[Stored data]
-- Opening Marker --

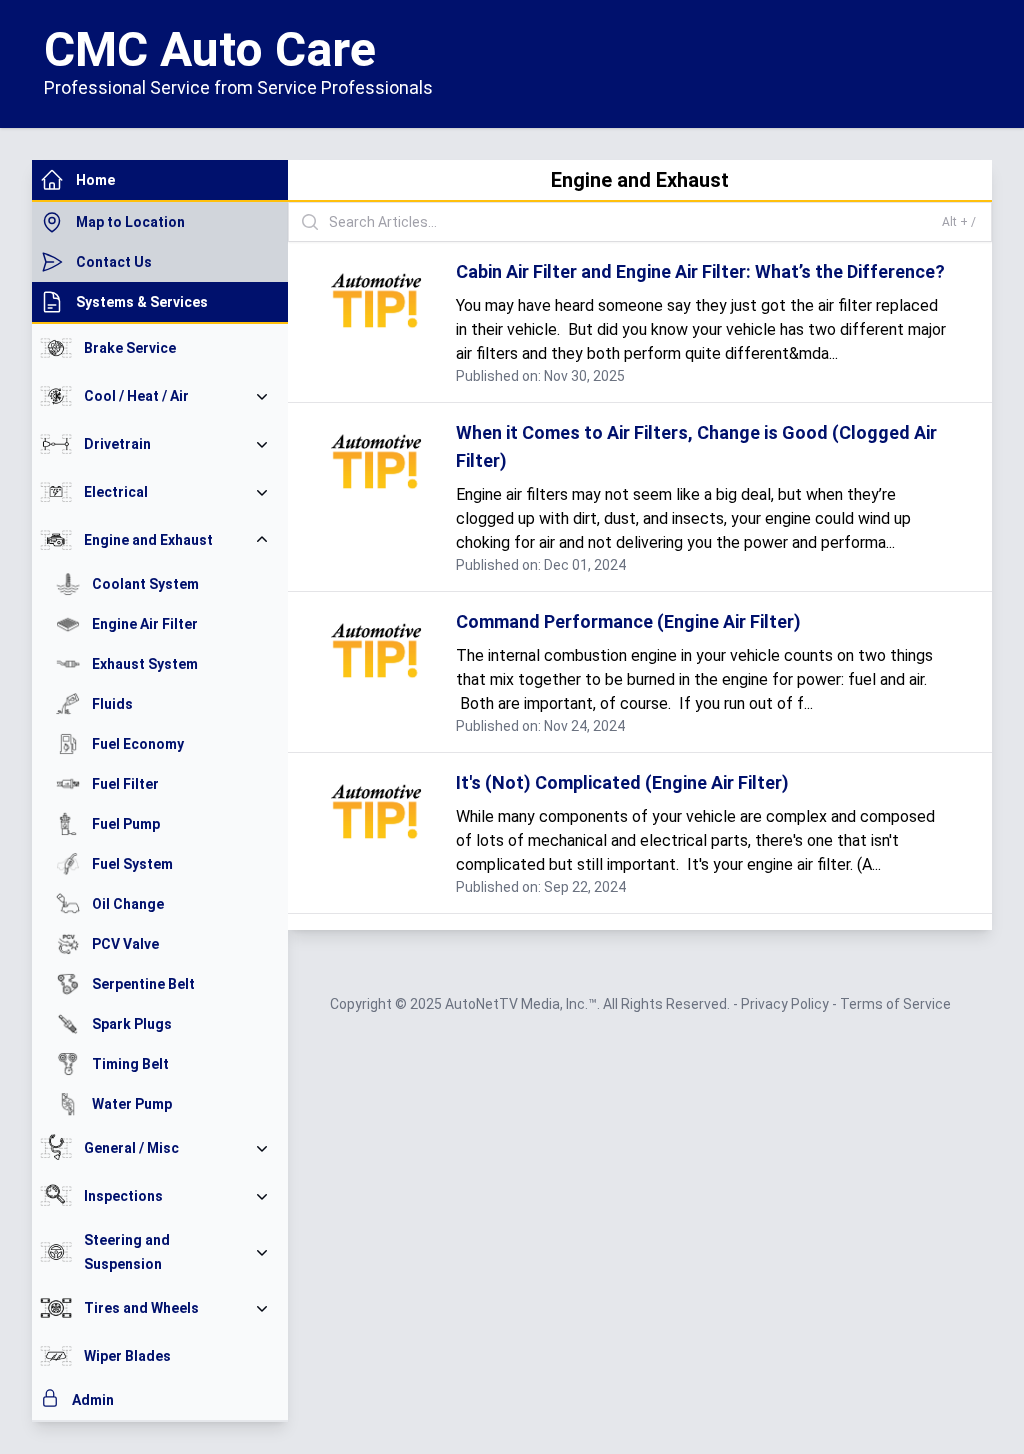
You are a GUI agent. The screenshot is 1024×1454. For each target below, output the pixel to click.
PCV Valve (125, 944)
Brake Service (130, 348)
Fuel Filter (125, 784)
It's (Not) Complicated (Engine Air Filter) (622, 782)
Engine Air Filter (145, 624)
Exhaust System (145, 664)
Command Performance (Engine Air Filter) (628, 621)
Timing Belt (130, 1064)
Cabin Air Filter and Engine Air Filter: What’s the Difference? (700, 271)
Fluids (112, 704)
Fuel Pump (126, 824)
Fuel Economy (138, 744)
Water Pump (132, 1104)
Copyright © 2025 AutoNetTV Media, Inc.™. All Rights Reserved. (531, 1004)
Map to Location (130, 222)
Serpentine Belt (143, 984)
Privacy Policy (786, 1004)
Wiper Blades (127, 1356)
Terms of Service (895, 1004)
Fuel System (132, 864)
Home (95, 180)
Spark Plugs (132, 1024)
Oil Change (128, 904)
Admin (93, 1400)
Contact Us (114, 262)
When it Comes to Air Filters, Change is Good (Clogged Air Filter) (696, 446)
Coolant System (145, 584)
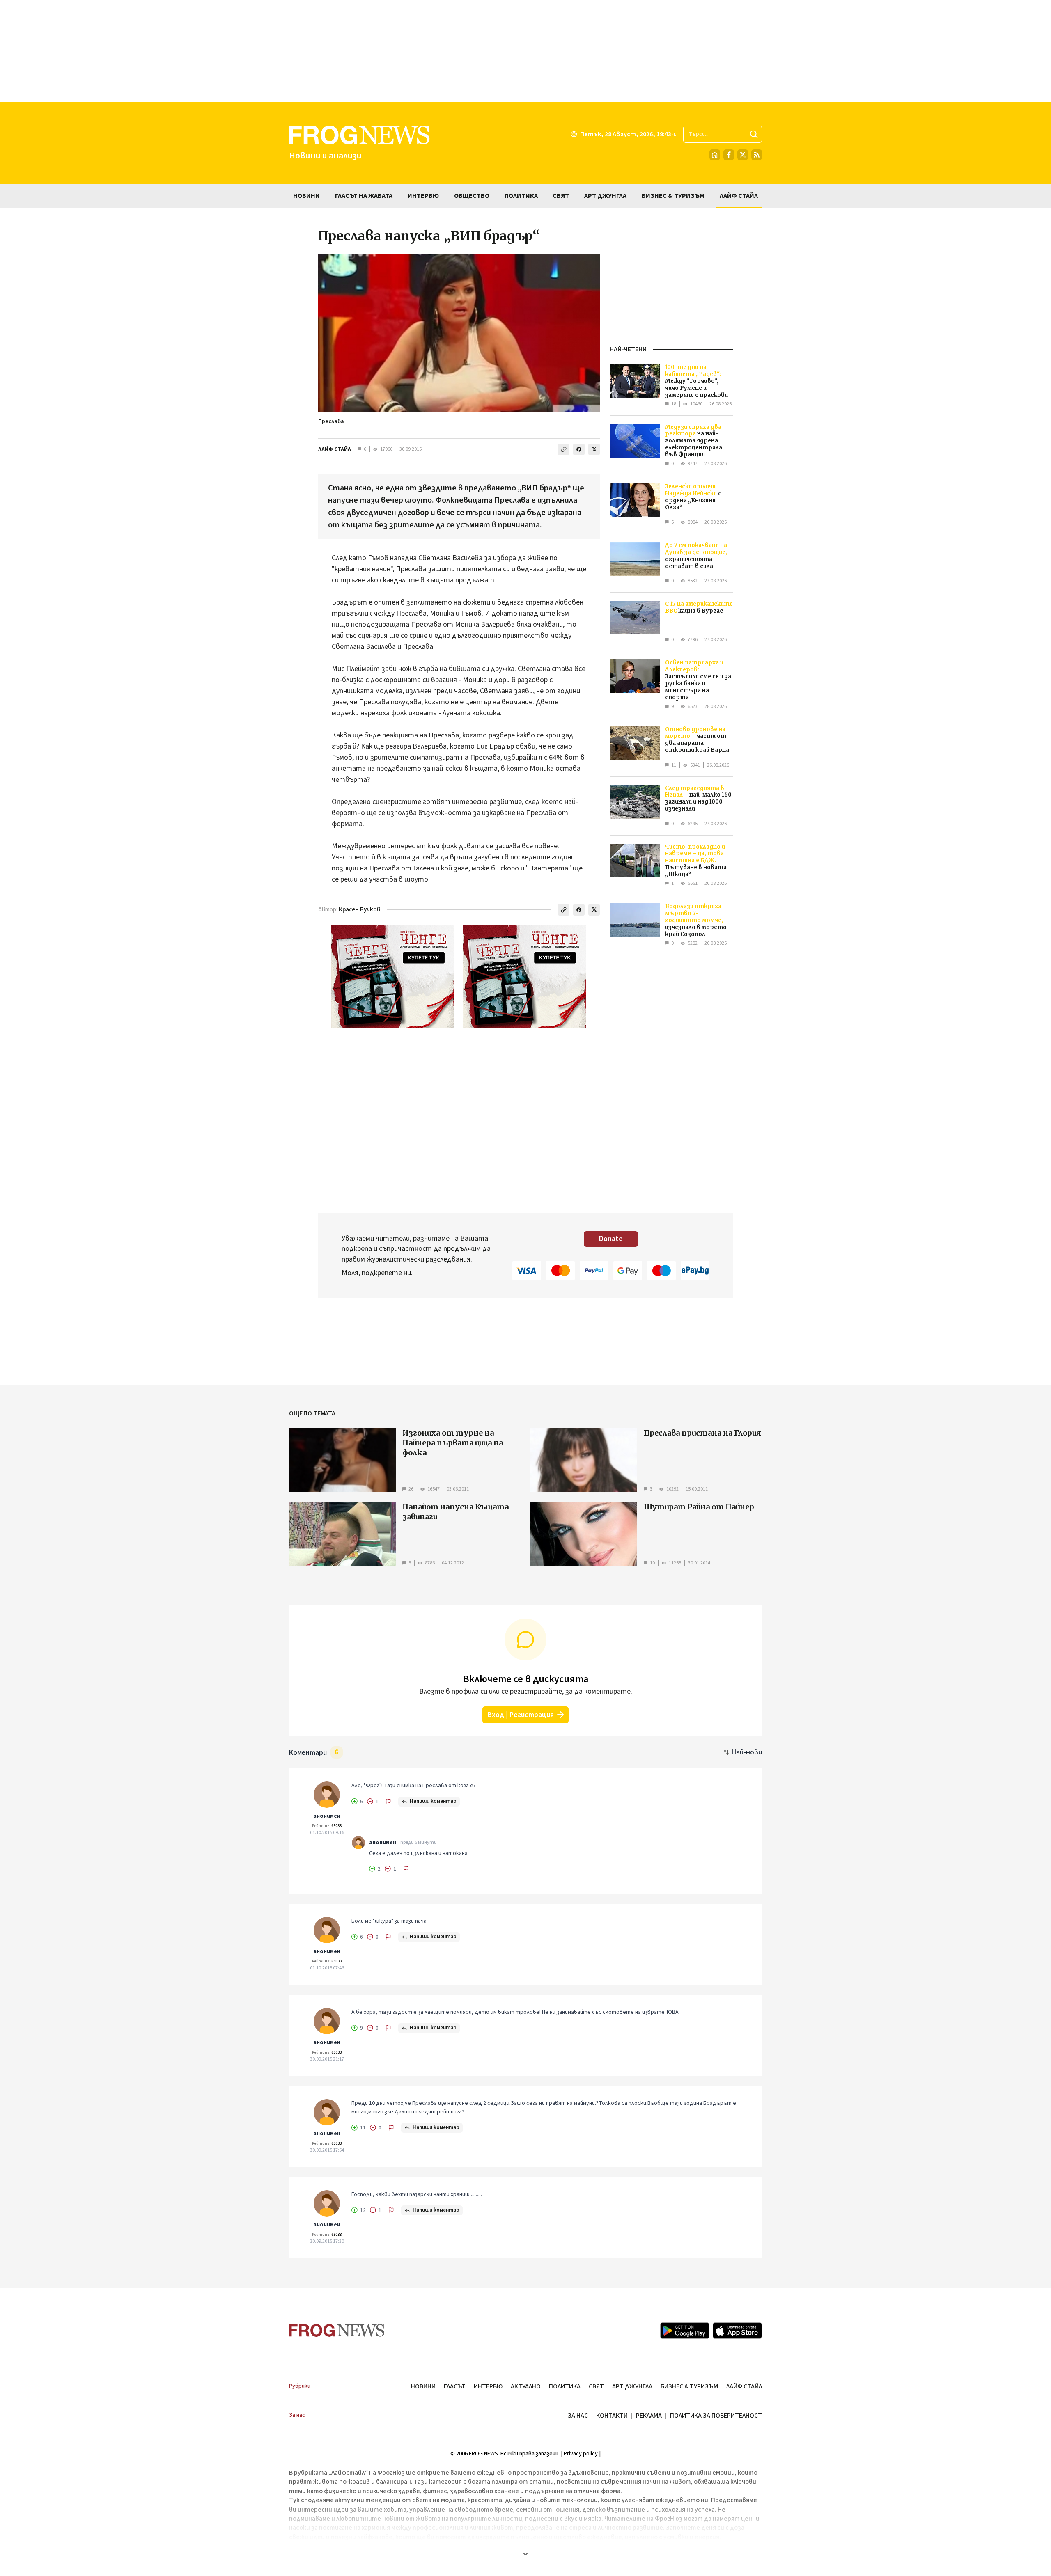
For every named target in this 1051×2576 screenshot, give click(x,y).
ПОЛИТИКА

-- Closing Marker --

▸ Description of the task
Every record must be set down again exactly; pictures do not belong in the copy.

▸ Reply
You are a GUI agent. The screenshot is 1024×1454. For each target below, output the pixel to click.
PCV Valve (125, 944)
Brake Service (130, 348)
Fuel Filter (125, 784)
It's (Not) Complicated (Engine Air Filter) (622, 782)
Engine Air Filter (145, 624)
Exhaust System (145, 664)
Command Performance (Engine Air Filter) (628, 621)
Timing Belt (130, 1064)
Cabin Air Filter and Engine Air Filter: What’s the Difference? (700, 271)
Fluids (112, 704)
Fuel Pump (126, 824)
Fuel Economy (138, 744)
Water Pump (132, 1104)
Copyright © 2025 AutoNetTV Media, Inc.™. All Rights Reserved. (531, 1004)
Map to Location (130, 222)
Serpentine Belt (143, 984)
Privacy Policy (786, 1004)
Wiper Blades (127, 1356)
Terms of Service (895, 1004)
Fuel System (132, 864)
Home (95, 180)
Spark Plugs (132, 1024)
Oil Change (128, 904)
Admin (93, 1400)
Contact Us (114, 262)
When it Comes to Air Filters, Change is Good (Clogged Air Filter) (696, 446)
Coolant System (145, 584)
For every named target in this 1051×2576 screenshot, give click(x,y).
ПОЛИТИКА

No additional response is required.